The author, Rowell, lives in Nebraska and has published four novels to date. Acording to her bio, “She always writes about people who talk a lot. And people who feel like they’re screwing up. And people who fall in love.”
Rowell’s book is a gorgeous love story of two misfits, Eleanor and Park, who form an improbable bond in the face of adversity from their peers and their families.
Rowell’s book switches between their two perspectives as it slowly tells the story of how they come together. Park, half-Korean and nerdy, is a bit of a loner who enjoys having a seat on the bus all to himself. But then Eleanor shows up — fat, frizzy-haired, mismatched — and sits next to him, invading his safe space.

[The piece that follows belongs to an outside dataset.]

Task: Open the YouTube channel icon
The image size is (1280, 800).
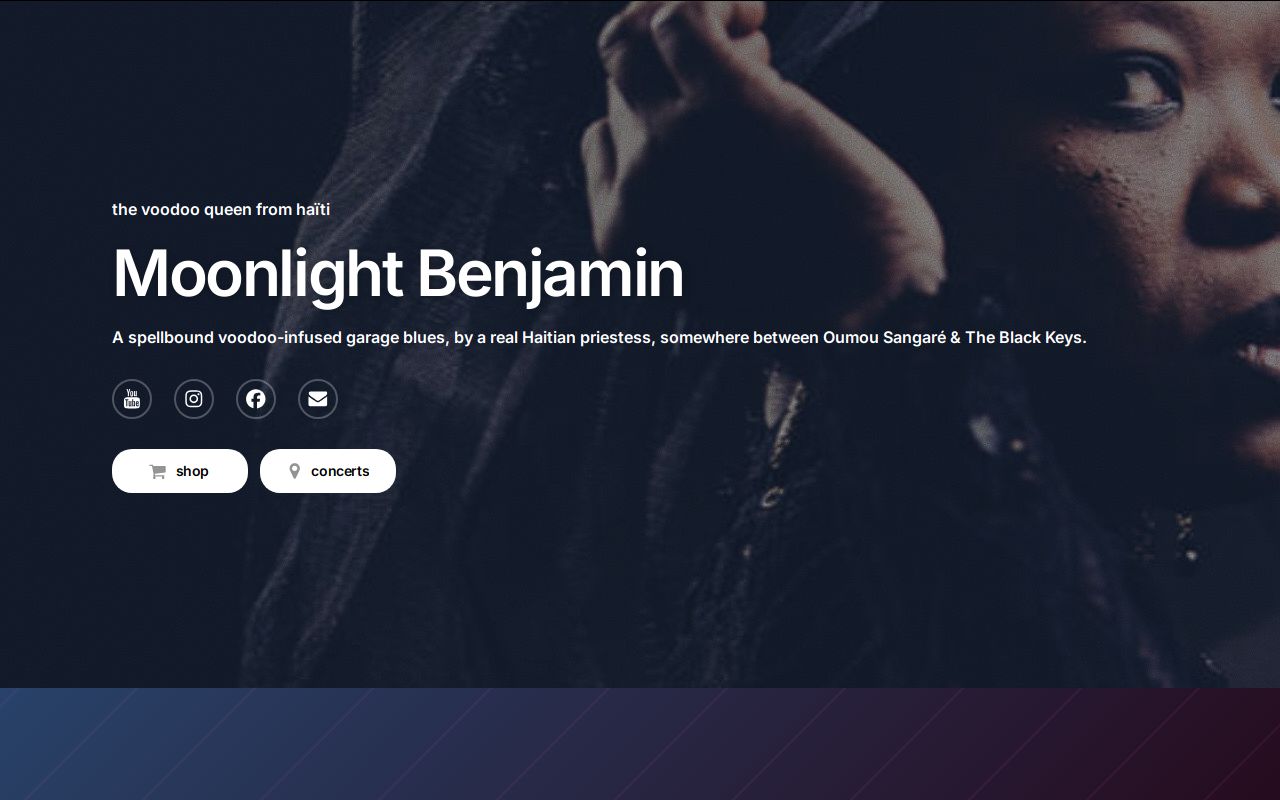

But over time, and despite themselves, the two come together. A bond forged over “X-men” comics and The Smiths turns into an intense first love, but, of course, things are never that easy. Eleanor is poor, and lives with many siblings, her mother and an abusive stepfather in an apartment that barely fits them all. They don’t even have a phone, let alone enough food to eat. The novel cleverly conveys how Park struggles to connect with Eleanor, who can be incredibly introverted and confusing, simultaneously pushing him away and wanting him.

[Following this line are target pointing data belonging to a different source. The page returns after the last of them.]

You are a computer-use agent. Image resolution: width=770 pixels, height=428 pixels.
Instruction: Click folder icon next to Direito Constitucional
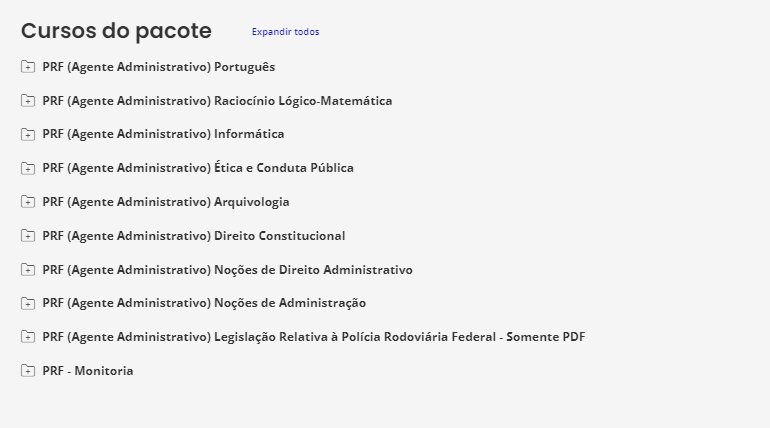point(28,236)

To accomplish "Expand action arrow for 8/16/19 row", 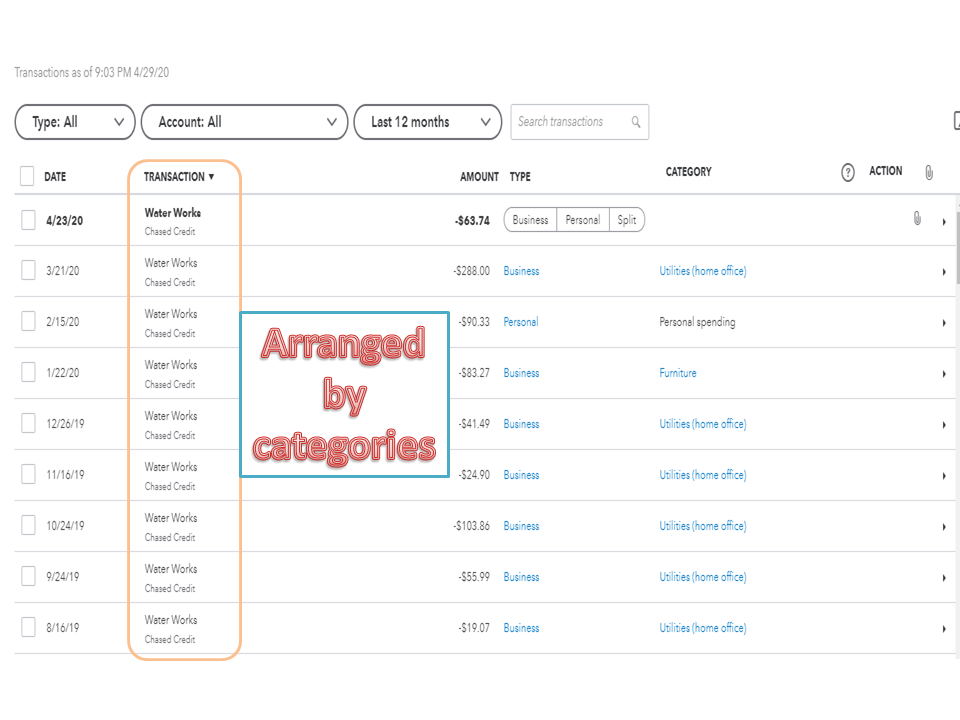I will tap(944, 629).
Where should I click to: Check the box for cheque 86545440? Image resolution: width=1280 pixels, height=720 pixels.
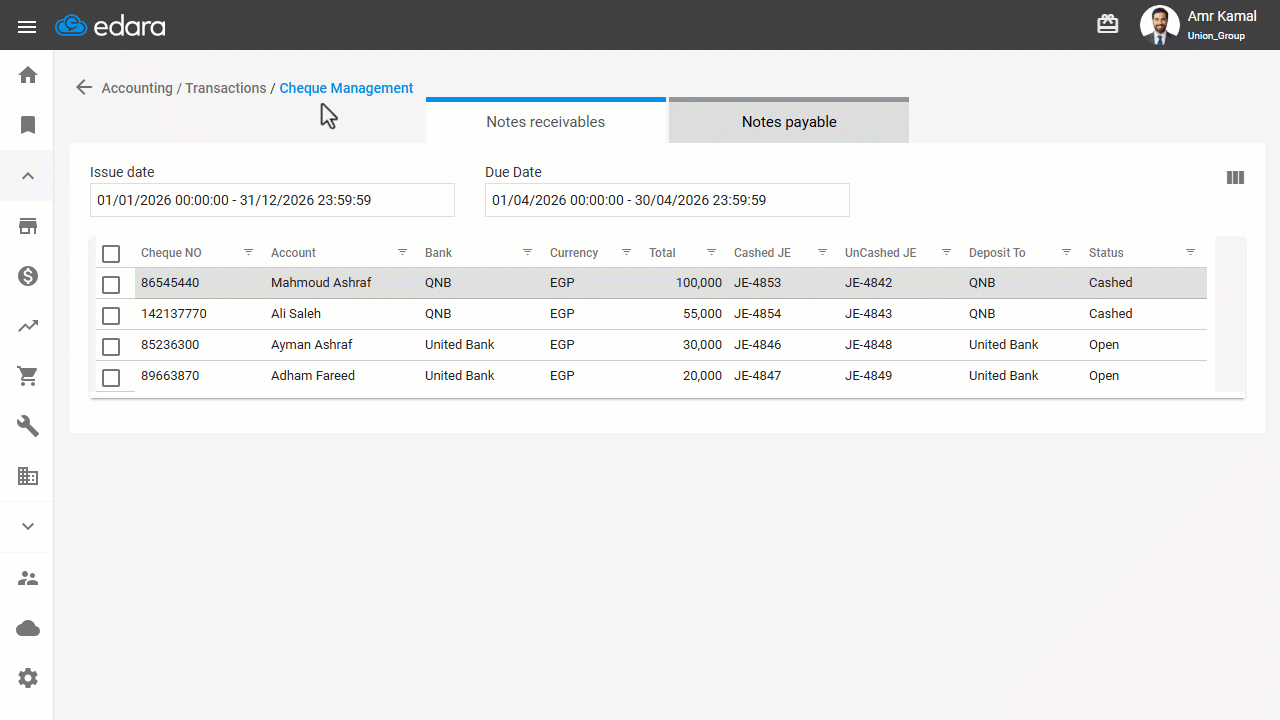point(111,285)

Overall, it’s a beautiful account of first love. Like almost all first loves, it’s intense and consuming, and doomed from the start. You’ll breeze through the pages, eager to find out what happens next. Eleanor and Park are the type of smart, interesting high school kids I thought I was four years ago but definitely wasn’t, so it’s lovely to spend some time in their smart, incisive heads.
Eleanor is also just an amazing character to find in a young adult book — or any book, really. Most books don’t have main characters that are fat and/or poor, so Eleanor brings a refreshing change of pace. It’s hard for her to see herself as beautiful, so it’s really empowering to read Park’s account of how much he loves her and how beautiful he finds her. It’s a feeling most people can relate to — not thinking you’re attractive even when people tell you that you are — and Rowell brings those experiences to life in a way that’s never patronizing or stale. Eleanor is a rich, interesting character, whose weight doesn’t define her but makes for an interesting aspect of her struggles.

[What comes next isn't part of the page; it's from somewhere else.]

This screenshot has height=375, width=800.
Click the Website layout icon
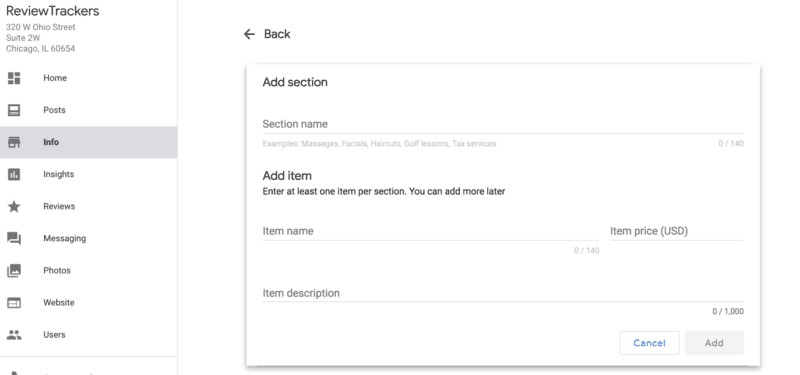point(14,303)
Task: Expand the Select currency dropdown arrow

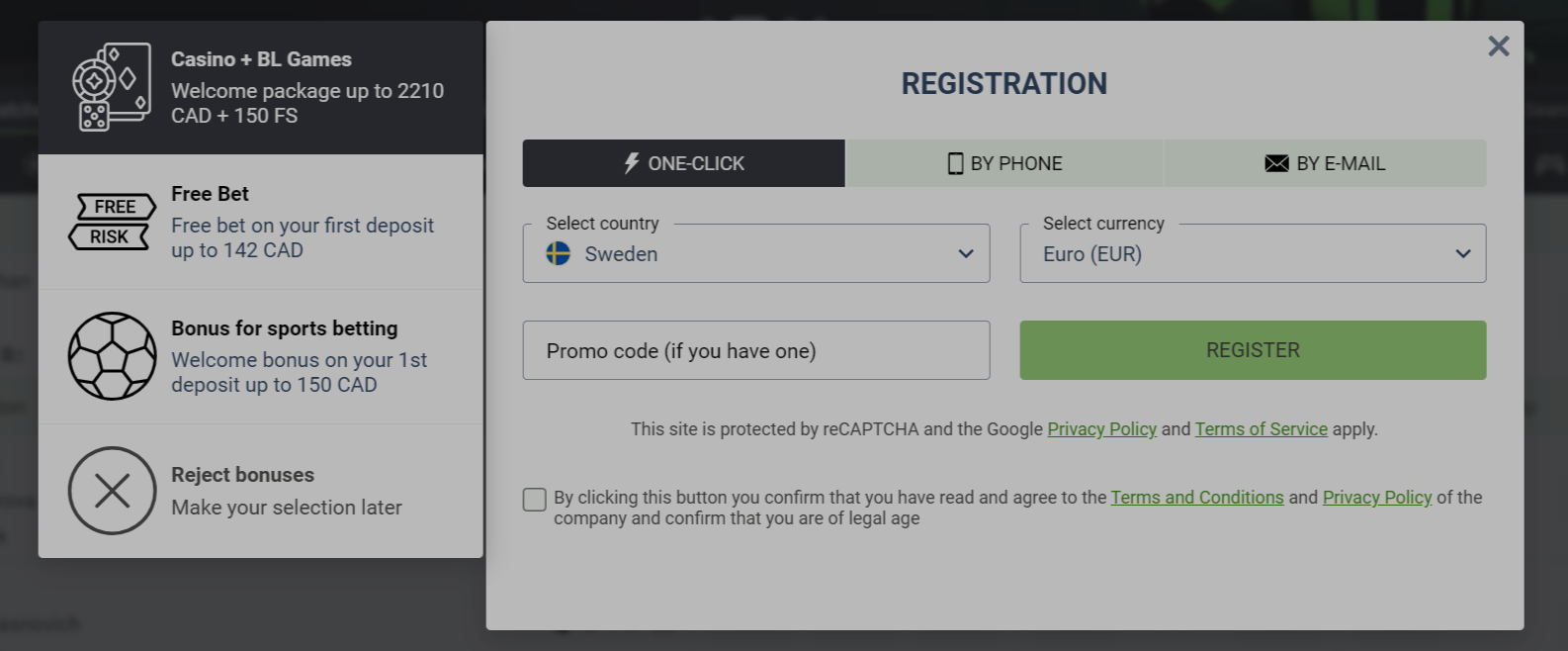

The novel also maintains a high amount of suspense. From the title alone, you can guess that they’ll get together, but from there it’s impossible to tell what will happen next. The ending was a complete surprise for me, but it made sense and left me with a lot to think about long after I closed the book.
Overall, read this if you’ve ever felt like a misfit, if you’ve ever had a consuming, insane love, if you’ve ever wanted to have a consuming, insane love or if you need to be reminded that sometimes the best, freshest stories being told are written down in books technically intended for people younger than you.
Rowell’s other books definitely seem like they would be worth checking out, including “Fangirl”, about a girl whose love of fandom gets in the way of her life (it was the first read of the Tumblr book club, fittingly enough). If it’s half as smart and well-written as “Eleanor and Park”, it will be another enjoyable read.